Warren Buffett has been storing most of Berkshire Hathaway’s cash reserves in the safe haven of U.S. Treasury bills—a move that individual investors should consider copying, reports an article in Barron’s. The T-bills—government securities that mature in less than a year—have yields as high as 3% and could offer a much safer refuge than money-market funds and CDs. And unlike CDs, you do not have to pay state or local taxes on T-bills.
T-bills can be purchased through banks, brokers, or straight from the government’s TreasuryDirect program, and come in maturities of 4 weeks, 8 weeks, and 3, 6, or 12 months. The yield on the 3-month bill is currently 2.5%, while the 6-month and 12-month are 3.05% and 3.2%, respectively. That’s much higher than last year’s yields of just over 0; as the Fed has raised rates, the yield has climbed, too.

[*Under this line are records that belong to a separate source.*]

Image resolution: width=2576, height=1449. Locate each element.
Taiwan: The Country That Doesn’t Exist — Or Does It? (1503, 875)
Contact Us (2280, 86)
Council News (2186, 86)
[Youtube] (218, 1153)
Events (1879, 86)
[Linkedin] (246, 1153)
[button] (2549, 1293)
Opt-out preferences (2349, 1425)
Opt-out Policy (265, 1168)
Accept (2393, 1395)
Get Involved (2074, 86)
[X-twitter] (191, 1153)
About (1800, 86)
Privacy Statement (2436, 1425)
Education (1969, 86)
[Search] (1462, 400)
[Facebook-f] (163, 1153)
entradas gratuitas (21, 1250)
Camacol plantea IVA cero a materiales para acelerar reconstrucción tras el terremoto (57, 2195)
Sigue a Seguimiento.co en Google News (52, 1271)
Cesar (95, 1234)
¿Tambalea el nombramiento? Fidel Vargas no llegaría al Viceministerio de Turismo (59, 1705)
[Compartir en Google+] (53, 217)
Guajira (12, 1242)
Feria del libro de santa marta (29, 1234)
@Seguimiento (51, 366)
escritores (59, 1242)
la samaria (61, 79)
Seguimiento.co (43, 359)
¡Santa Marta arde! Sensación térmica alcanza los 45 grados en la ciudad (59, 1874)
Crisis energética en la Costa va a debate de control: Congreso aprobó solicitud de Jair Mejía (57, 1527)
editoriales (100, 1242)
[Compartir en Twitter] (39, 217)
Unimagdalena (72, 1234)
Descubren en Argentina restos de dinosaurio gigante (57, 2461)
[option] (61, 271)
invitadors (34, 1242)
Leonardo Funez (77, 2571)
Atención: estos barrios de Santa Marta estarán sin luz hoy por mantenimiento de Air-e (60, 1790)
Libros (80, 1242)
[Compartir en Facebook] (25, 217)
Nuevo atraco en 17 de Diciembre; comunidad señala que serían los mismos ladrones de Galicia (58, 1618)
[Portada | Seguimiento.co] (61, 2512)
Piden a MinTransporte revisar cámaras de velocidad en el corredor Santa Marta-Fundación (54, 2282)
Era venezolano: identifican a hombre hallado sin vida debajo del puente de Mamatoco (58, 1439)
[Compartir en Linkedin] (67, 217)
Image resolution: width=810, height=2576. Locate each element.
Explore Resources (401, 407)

Investors can also garner exposure to T-bills through ETFs such as the iShares Short Treasury Bond ETF, which holds an average maturity of 4 months and currently has a yield of 2.1%. For those willing to take on a little bit more risk, the iShares 1-3 Treasury Bond ETF has an average maturity of 2 years and is yielding nearly 3%, the article details.
Berkshire Hathaway has stockpiled $105 billion in cash as of June 30th, and the T-bills offer a much safer place for the risk-averse Buffett to park it than other short-term options such as commercial paper.